Newbie question about error: invalid conversion

Hey all,

Two days ago I started playing around with arduino, so I am completely new to the programming of the arduino board. also I don't know processing. (I do fine with webbased programming though, like actionscript & php)

However, I did get the blinking led sketch to work, and amended it to say "hello world" in morse, controlling a Relaysboard and a 230v lightbulb. All very exciting for my taste, however I need it to do a lot more: my Arduino's planned to become the beating hardware heart of my graduation installation.

So, now I run into a problem. My following code is accepted by Arduino 0003, by rejected by 0004. It says:

In function 'void loop()':
error: invalid conversion from 'const char*' to 'unsigned char

This is the code I have. Can anybody tell me what I am doing wrong?

int joyPin = 2;
int joyVal = 0;

void setup()
{
  beginSerial(9600);
  pinMode(joyPin, INPUT);   
}
void loop()
{
  joyVal = digitalRead(joyPin);
  if (joyVal == HIGH){
    serialWrite("A");
  }   
  else{
    serialWrite("B");
  }
  delay(100);
}

Gosh, changing "serialWrite("blabla");" to "Serial.print("blabla");" has a magical effect on this problem.

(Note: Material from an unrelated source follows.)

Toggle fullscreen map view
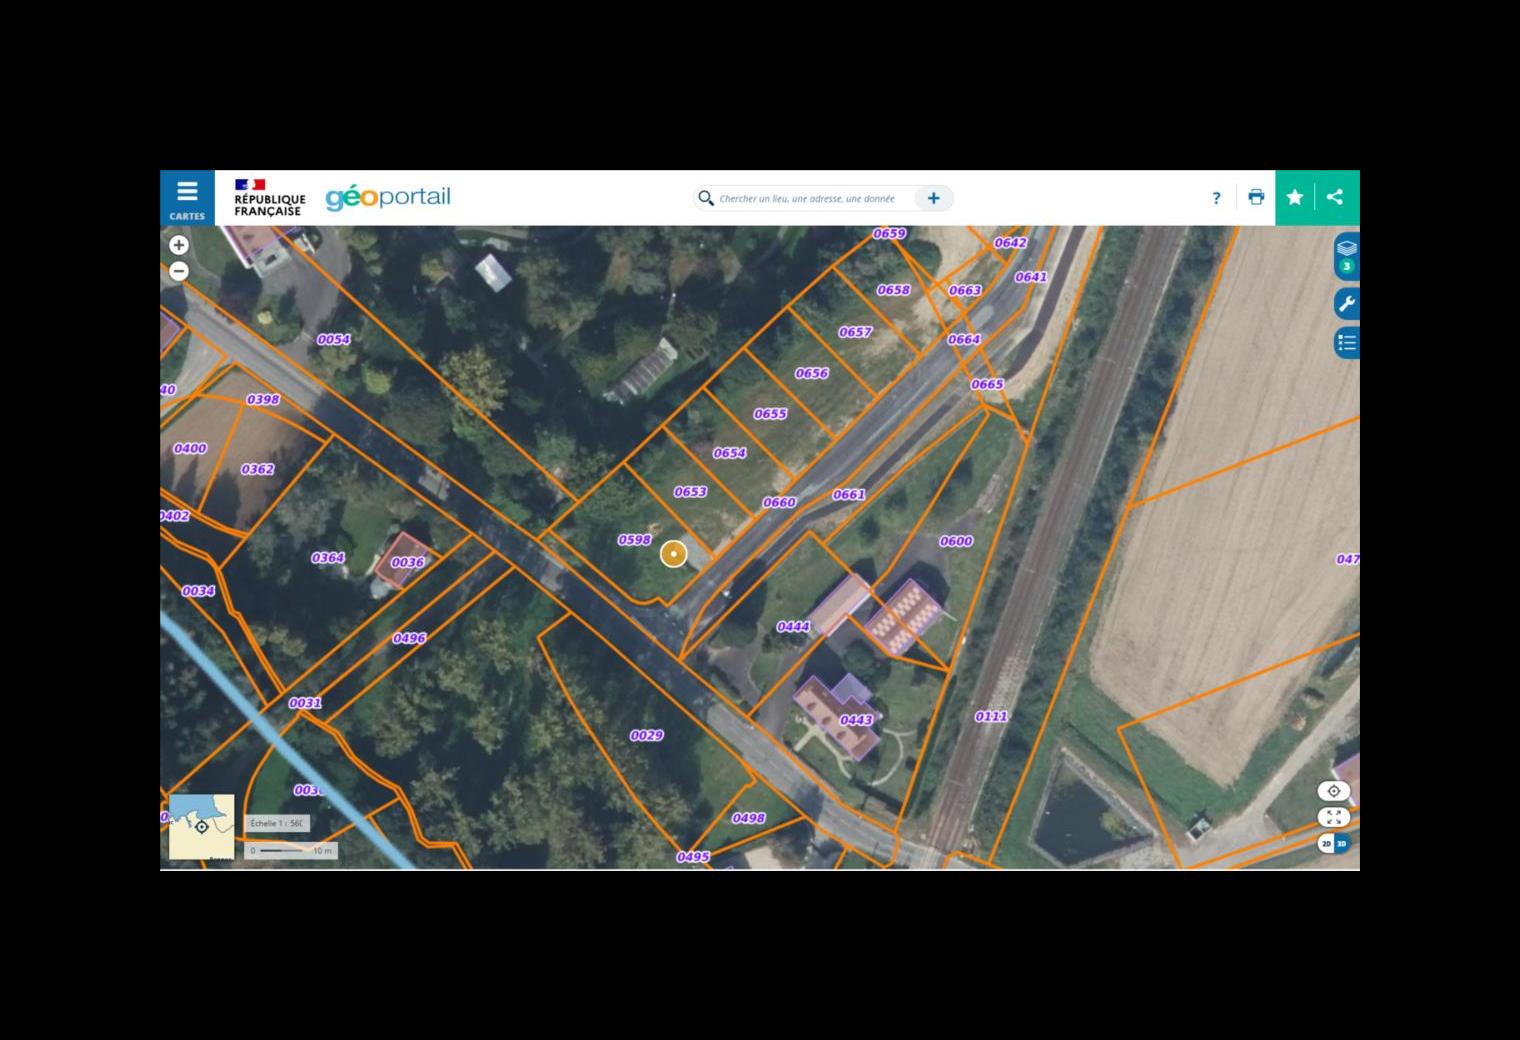1333,817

Excuse me for my noobness :wink:

Don't worry, it's actually a subtle issue. In C and C++, "A" is a string, i.e. a pointer to sequence of characters. A single character is written with single quotes, e.g. 'A'. In C, functions cannot be overloaded, i.e. you can't have a version of serialWrite for strings and another for characters. C will, however, happily convert a string like "A" to a character (which is what serialWrite is designed for) - but it won't do so in the way you expect. That is, "A" gets converted into the character whose ASCII code equals the address of the string. In C++, you can overload functions, so there's a version of Serial.print() for both characters and strings (and integers, etc) that does what you'd expect.